My device to test all the scope functions is an Arduino shield with a MAXIM MAX11300 20-port mixed signal IC, which offers DAC, ADC, analog switches and GPIO port functionality and can be programmed through SPI interface (the board is hosted on Hackaday.io as well MAXIM MAX11300 board)
This makes it easy to program simple and complex waveforms to showcase the capabilities. Here a simple DAC output, captured on a single analog channel.
Very impressive on this scope is the record length of the capture buffer. With 1M (or 1.25M at 1msec time base or slower) points the zoom function with the Wave Inspector PAN & ZOOM wheel (the center knob to zoom and the ring to pan) comes in very handy and reveals the depth of capture in great detail.
As example a step function from 2.5V to 5V with 40msec/div resolution looks like a real digital step. A rise time measurement has been added, but shows an uncertain value of 104.1us(?).
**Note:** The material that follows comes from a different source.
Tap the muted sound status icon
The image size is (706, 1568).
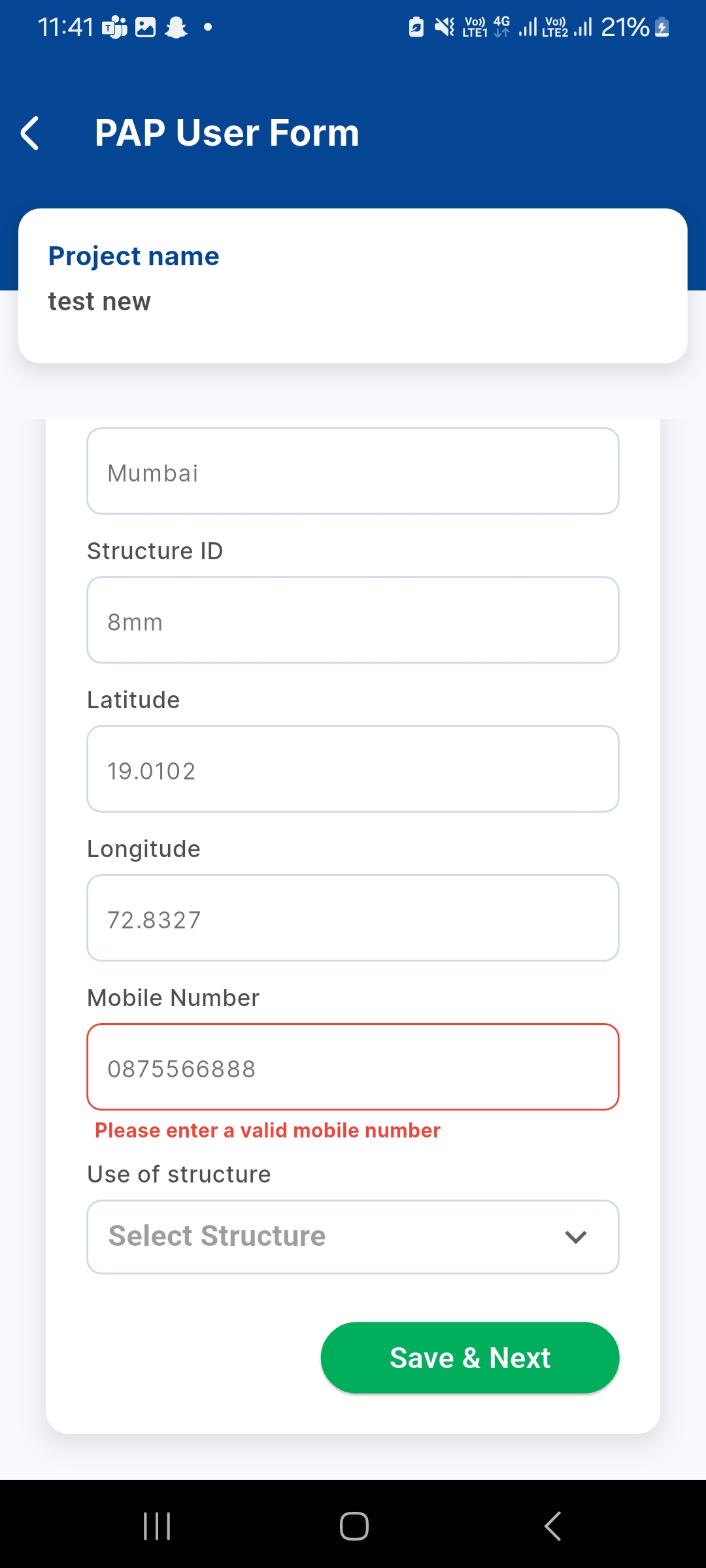coord(445,27)
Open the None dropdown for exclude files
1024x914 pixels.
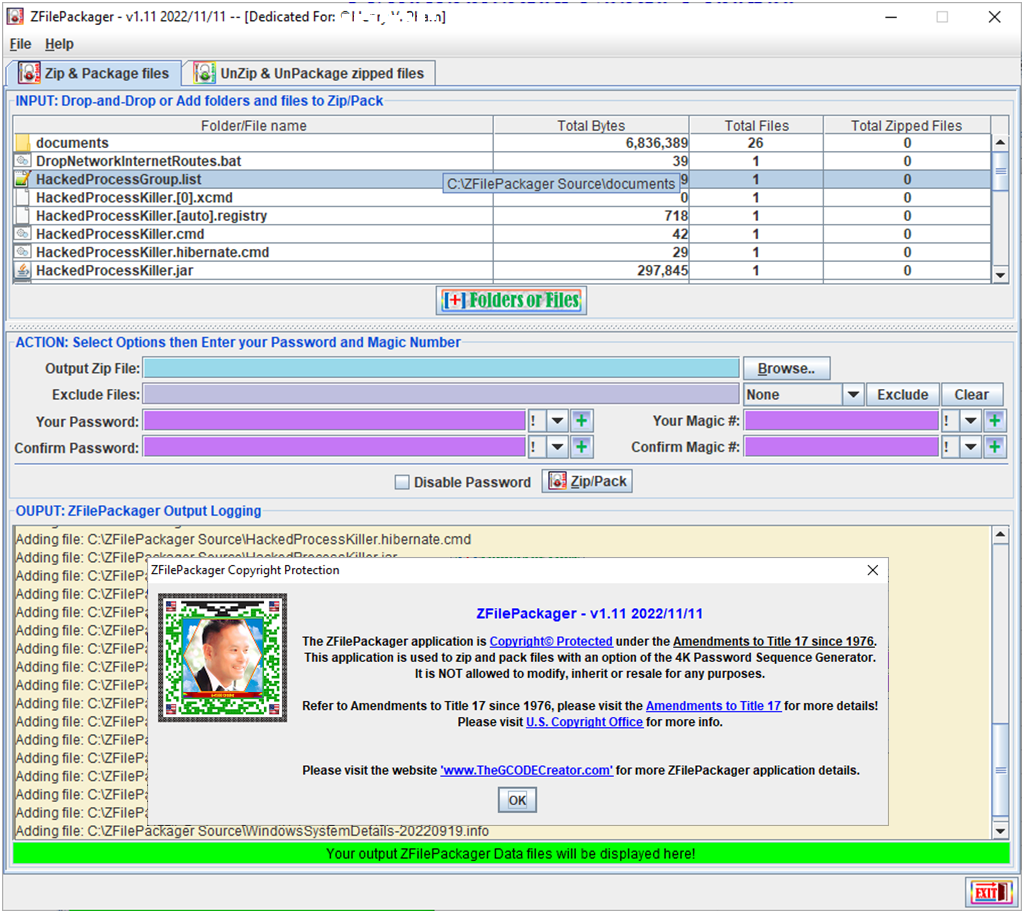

Zooming in just 6 steps to a factor of 200x shows the first sign of a slope and a rise time measurement of 2.022usec. It is possible to scale the same capture to 4usec/dev and be able to determine the rise time accurately to 1.780usec.
The maximum zoom factor is 10k times the original scale, limited off course by the sampling depth of 1.25MS and the 1GS/s sample rate of the scope.
The same voltage step captured with an original scale set to 4usec/dev, shows how accurate the trace of the zoomed in signal was and measures the rise time to 1.766usec. Pretty close to the measurement of the zoomed signal.
Wearing my usability hat again, the pan wheel works opposite to my brain, when turning the wheel clockwise I was expecting the plot to move to the right and vice versa. What happens is, the plot is moving to the left, which feels wrong to me. To understand the direction one has to look at the zoom window showed in the top part of the screen that contains the whole plot and the zoom section markers move to the direction the wheel is turned. But overall, this is a great implementation of the zoom feature.